As Fall turns into Winter, all official like, on the solstice, many people around the world celebrate this turn of the season. I always think of it as one last hurrah before we hunker down for the colder months to come. One last feast of plenty in preparation of leaner times. Well, at least that’s how I think it used to be.
In the US, our Holiday Season begins with Thanksgiving and extends straight through to New Year’s Day. In a country of plenty, we’ve taken plenty to the nth degree straight into a month and a half of plenty. I want to muster some form of disgust at this blatant display of wealth and abundance but I can’t. I really can’t. Because the food is frickin’ delicious. Some part of me is just not able to flame the small amount of guilt at loving the food so much into a conflagration. I’m too distracted by the yummy. I like celebrating with food and friends and family and fellowship with all of the above. I like the convivial communal table that comes with such yummy goodness.

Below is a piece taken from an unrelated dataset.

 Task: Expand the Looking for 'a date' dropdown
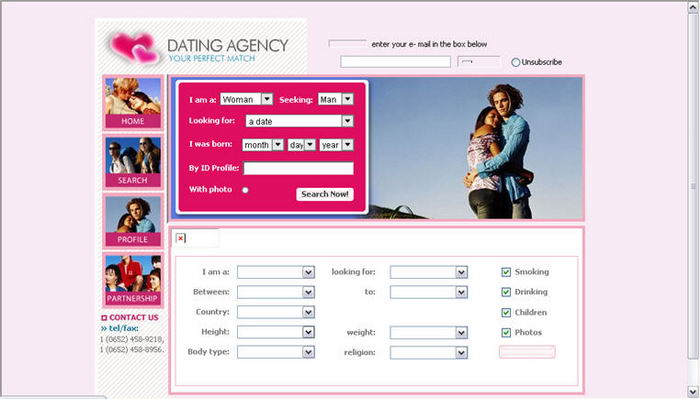(x=300, y=121)
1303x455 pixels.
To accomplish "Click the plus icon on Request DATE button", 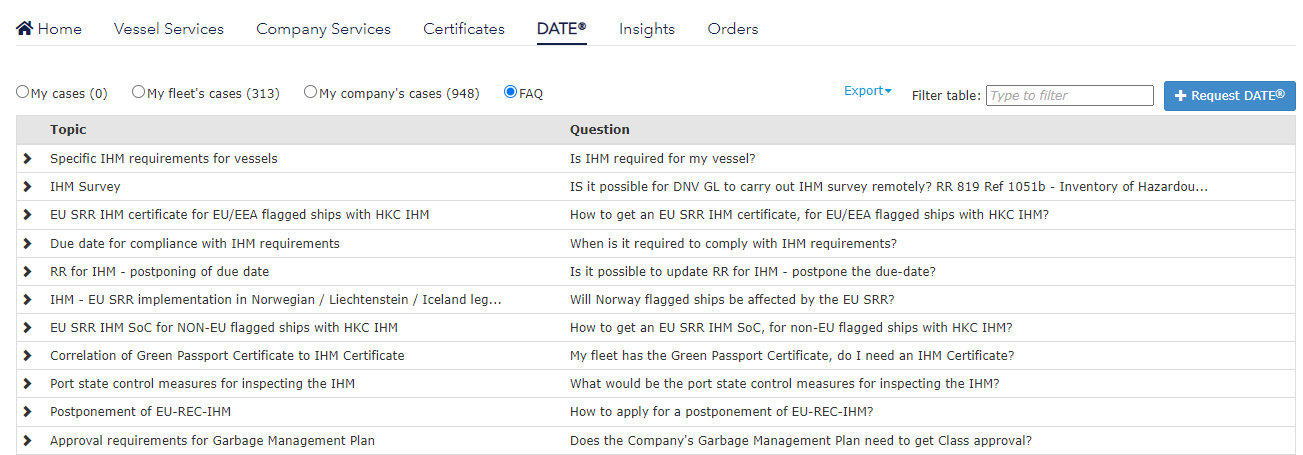I will pyautogui.click(x=1180, y=96).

To assuage some of the feelings that not feeling bad makes me feel, I pay homage to principles of conservation. What the hell do I mean, you ask. Well, it really is all about the ham bone. Left-overs, yo. What the hell to do with the ham bone. Cause I know you saved it instead of being wasteful. If you thought ahead, you left lots of meat on the bone. Were going to use it to make split pea soup. So break out the Beano, or just go find a room in which to be alone.
Repurpose the Bone! 😉
Foggy Bottom Split Pea Soup
1 medium onion, diced
1 clove garlic, minced
2 medium carrots, half-mooned
3 stalks celery, diced
1 Tbsp Herbes de Provence
Ham Bone- leave the meat on as it cooks
8 cups chicken/turkey stock (I make stock from the bones of the Thanksgiving turkey)
1 small bag green or yellow split peas
optional: 3 medium diced red or yellow potatoes
1. Over medium heat, cook onions until translucent. Add garlic, cook for a minute. *I like garlic in my split pea soup. Some people don’t. Omit if you want.* Add carrots and celery. *If you’re adding potatoes, do it here as well.* Cook for 3-5 minutes. Season with salt and pepper. Add the Herbes de Provence. Cook for 2 minutes more.

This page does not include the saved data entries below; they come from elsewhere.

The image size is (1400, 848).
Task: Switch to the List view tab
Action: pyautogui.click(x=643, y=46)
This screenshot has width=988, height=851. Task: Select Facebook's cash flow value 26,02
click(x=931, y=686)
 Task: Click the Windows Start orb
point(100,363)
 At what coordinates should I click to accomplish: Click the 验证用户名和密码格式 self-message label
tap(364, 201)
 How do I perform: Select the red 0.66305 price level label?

2. Place Ham bone in the center of the pot. Sprinkle the peas around the bone. Cover with broth- use more or less depending on how big your pot is. Also, any stock not used can be added in later. Bring to a boil. Reduce to simmer and cover. Cook for 40-45 minutes, or until peas are tender.

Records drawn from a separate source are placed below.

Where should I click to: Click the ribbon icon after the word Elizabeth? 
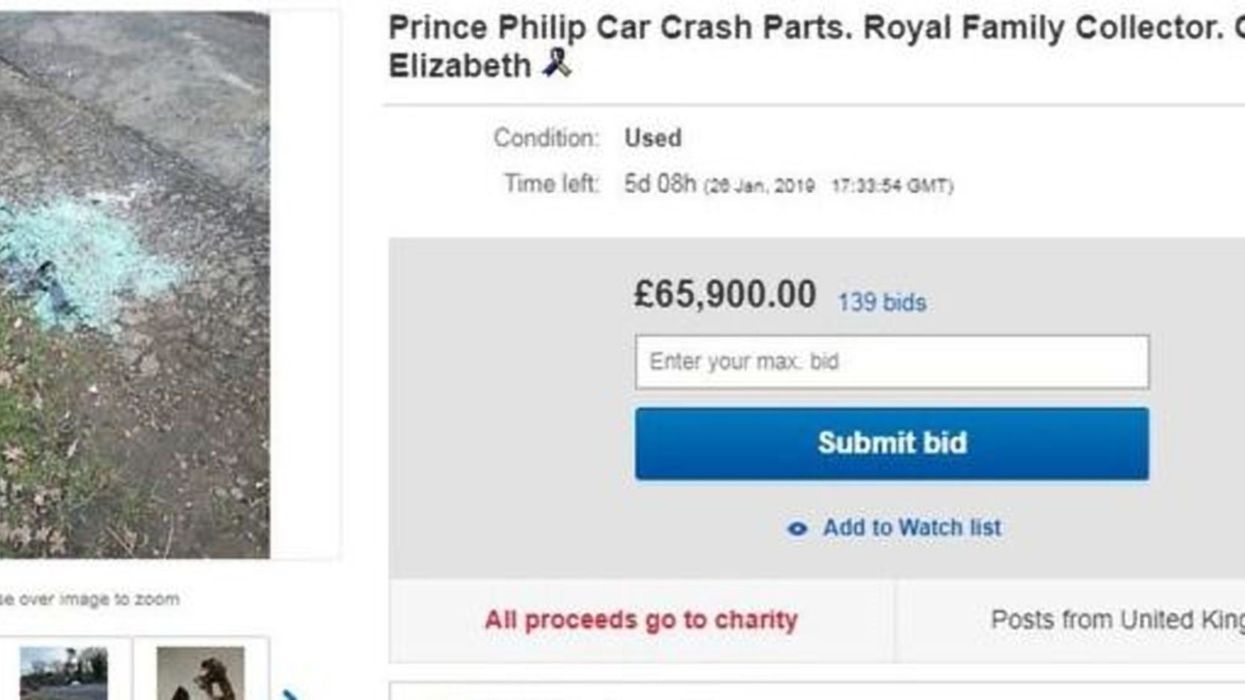556,65
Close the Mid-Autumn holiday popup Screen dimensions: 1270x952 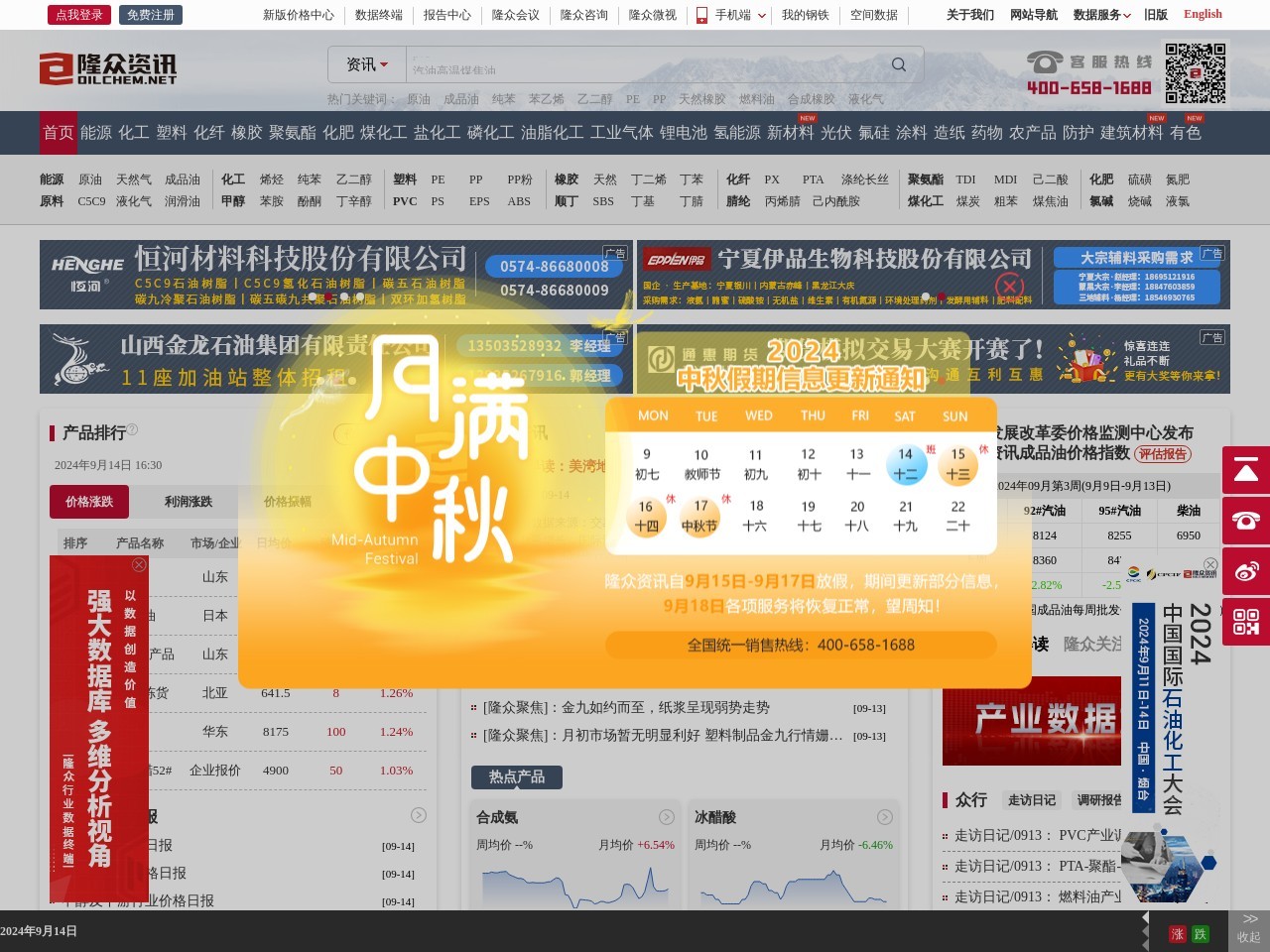tap(1009, 288)
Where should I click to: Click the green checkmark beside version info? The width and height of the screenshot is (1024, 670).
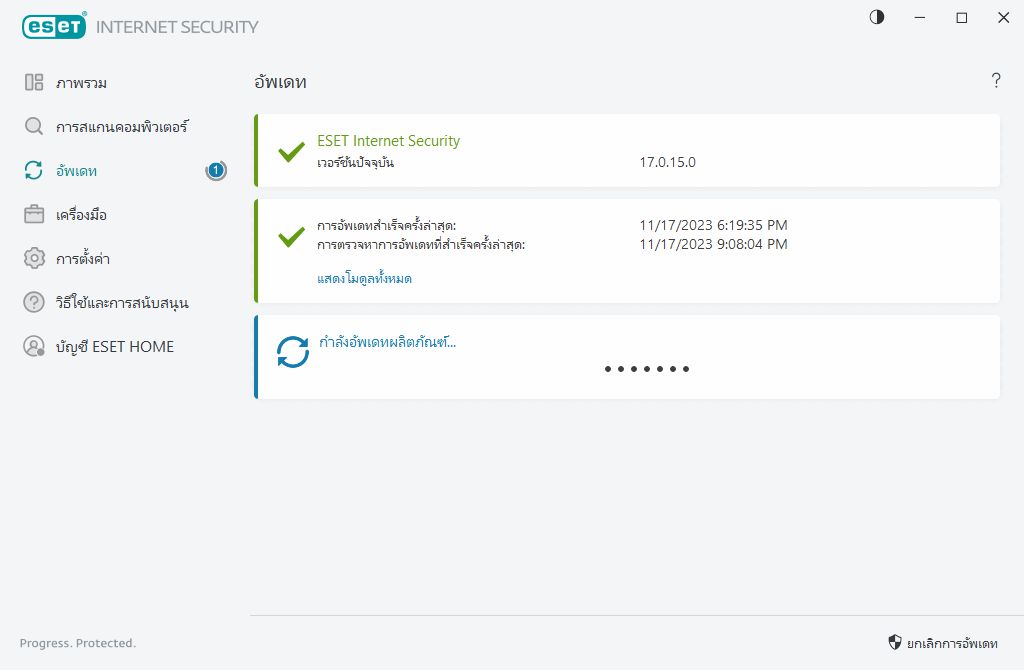coord(291,152)
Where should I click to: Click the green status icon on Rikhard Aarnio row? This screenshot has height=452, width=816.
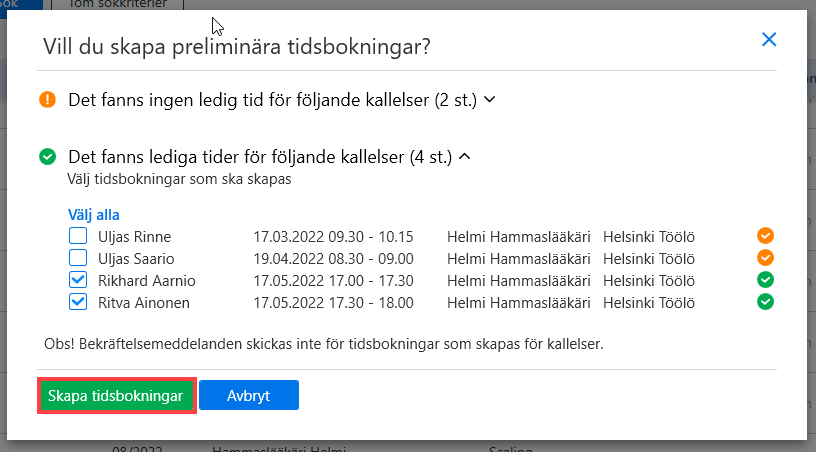pyautogui.click(x=765, y=280)
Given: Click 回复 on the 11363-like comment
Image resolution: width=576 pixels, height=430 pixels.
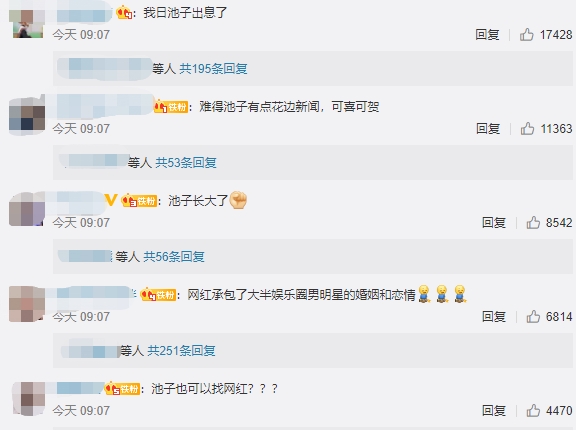Looking at the screenshot, I should pyautogui.click(x=488, y=129).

3. Remove ham bone and set aside to cool slightly. Mash some of the peas with a big spoon, or blend half of it, or use a hand mixer and pulse a few times. Leave enough peas and veggies intact to not have the whole thing mushed. When bone is cool, remove meat. Either tear or chop ham and put back into the pot. Correct seasoning and liquid level. Serve with fresh parsley on top.